Your custom model should support:
- Text generation
- Prompt-based instructions
- Reasonable response times (<60s per request)

## Best Practices

### For Production

1. **Test thoroughly** before switching models
2. **Monitor performance** after switching
3. **Keep backup** of old model until stable
4. **Document** model choice in your deployment notes

### For Development

1. **Use phi3:latest** for fast iteration
2. **Test with llama3:8b** for quality checks
3. **Profile performance** with different models
4. **Compare results** between models

## FAQ

**Q: Can I use multiple models?**
A: Yes! Pull multiple models and switch by updating `.env` and restarting.

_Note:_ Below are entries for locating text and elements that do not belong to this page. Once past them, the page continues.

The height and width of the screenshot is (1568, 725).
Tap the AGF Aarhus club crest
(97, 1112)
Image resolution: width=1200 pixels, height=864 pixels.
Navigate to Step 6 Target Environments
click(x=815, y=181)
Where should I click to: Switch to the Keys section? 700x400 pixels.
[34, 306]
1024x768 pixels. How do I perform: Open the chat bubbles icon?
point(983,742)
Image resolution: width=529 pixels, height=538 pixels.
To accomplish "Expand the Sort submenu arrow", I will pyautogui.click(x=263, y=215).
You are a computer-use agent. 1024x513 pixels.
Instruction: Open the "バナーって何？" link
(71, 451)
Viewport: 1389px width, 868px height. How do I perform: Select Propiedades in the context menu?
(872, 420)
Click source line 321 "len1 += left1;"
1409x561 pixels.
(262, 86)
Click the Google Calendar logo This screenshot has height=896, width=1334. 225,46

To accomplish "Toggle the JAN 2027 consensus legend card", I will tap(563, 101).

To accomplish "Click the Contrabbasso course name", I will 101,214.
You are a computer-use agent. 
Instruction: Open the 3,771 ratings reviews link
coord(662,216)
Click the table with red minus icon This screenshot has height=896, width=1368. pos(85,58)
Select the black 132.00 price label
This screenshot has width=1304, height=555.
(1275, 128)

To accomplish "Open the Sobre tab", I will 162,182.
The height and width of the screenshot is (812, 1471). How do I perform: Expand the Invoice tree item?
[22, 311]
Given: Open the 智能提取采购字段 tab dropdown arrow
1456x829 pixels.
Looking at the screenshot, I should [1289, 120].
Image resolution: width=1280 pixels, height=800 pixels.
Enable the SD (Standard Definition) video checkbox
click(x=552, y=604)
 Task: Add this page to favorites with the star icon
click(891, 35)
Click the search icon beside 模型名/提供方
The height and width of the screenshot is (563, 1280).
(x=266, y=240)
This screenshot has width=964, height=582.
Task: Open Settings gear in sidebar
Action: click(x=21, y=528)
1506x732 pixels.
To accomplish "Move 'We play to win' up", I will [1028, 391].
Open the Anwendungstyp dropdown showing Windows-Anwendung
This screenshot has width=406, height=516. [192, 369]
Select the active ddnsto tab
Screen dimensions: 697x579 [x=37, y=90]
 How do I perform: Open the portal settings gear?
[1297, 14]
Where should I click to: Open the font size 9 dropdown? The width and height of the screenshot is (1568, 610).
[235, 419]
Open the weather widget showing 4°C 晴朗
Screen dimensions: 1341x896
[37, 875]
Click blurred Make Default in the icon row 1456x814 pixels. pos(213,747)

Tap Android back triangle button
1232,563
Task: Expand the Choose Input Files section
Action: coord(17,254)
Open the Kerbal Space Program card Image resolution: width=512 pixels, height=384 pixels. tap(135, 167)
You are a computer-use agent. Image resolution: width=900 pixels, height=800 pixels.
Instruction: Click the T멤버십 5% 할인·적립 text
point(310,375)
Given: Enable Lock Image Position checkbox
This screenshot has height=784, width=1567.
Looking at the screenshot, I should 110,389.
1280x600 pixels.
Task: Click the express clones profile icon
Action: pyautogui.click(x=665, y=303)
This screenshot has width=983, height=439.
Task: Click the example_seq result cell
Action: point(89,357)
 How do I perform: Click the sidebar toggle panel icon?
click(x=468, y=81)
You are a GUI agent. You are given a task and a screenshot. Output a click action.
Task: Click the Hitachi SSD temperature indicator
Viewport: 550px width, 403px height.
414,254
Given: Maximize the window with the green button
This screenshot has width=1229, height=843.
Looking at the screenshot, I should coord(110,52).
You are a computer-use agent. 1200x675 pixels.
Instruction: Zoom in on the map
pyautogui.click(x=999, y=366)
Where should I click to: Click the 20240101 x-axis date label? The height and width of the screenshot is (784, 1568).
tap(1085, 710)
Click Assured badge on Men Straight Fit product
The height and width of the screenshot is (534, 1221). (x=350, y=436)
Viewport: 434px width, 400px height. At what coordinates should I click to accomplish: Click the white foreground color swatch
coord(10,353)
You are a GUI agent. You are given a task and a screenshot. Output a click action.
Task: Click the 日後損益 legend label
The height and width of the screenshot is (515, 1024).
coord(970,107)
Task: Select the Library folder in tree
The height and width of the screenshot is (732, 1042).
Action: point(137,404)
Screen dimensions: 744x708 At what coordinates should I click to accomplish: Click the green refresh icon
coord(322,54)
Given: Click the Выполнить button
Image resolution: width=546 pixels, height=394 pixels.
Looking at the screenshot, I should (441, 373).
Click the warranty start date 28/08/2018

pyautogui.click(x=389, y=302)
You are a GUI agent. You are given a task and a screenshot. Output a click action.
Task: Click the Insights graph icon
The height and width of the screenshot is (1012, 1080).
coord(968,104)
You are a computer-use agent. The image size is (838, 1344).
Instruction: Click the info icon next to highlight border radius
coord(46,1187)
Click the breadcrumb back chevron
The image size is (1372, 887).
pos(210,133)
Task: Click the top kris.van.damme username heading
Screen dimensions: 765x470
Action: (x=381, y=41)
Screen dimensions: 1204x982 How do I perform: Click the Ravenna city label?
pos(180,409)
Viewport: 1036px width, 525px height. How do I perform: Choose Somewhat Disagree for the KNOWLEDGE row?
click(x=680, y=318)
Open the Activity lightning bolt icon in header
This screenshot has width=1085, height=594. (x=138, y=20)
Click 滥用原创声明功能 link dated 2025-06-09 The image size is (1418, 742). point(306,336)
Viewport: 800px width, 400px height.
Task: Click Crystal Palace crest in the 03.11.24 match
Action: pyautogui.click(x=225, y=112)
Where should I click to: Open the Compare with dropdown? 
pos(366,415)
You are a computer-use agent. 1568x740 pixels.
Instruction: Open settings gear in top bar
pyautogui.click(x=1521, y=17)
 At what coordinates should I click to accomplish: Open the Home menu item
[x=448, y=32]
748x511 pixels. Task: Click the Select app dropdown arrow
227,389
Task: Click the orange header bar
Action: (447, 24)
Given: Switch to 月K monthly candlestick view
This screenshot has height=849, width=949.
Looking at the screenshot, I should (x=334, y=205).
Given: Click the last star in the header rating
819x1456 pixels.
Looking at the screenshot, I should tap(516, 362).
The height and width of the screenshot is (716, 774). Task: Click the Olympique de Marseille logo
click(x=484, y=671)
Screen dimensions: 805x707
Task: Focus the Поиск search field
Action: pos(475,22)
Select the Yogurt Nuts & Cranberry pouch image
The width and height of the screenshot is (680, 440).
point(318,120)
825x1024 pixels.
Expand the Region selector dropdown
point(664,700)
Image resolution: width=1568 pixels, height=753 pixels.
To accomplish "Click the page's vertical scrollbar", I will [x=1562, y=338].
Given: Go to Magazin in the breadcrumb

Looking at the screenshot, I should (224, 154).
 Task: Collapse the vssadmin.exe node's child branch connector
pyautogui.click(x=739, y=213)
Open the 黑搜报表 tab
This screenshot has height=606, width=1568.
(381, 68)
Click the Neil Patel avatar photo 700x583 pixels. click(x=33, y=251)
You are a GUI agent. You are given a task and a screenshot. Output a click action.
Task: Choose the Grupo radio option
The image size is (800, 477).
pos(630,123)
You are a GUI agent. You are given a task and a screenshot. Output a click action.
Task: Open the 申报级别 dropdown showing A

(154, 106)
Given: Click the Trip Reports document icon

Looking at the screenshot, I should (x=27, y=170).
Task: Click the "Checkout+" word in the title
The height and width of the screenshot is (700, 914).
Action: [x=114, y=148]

**Q: Do I need to re-crawl articles?**
A: No. Existing summaries remain. New articles use the new model.

**Q: Can I use OpenAI/Anthropic models?**
A: Not directly. Ollama only supports local models. For cloud APIs, you'd need to modify the `OllamaClient` class.

**Q: Which model is best?**
A: For most users: `phi3:latest` (fast, good quality). For better quality: `llama3:8b`. For production with GPU: `mistral:7b`.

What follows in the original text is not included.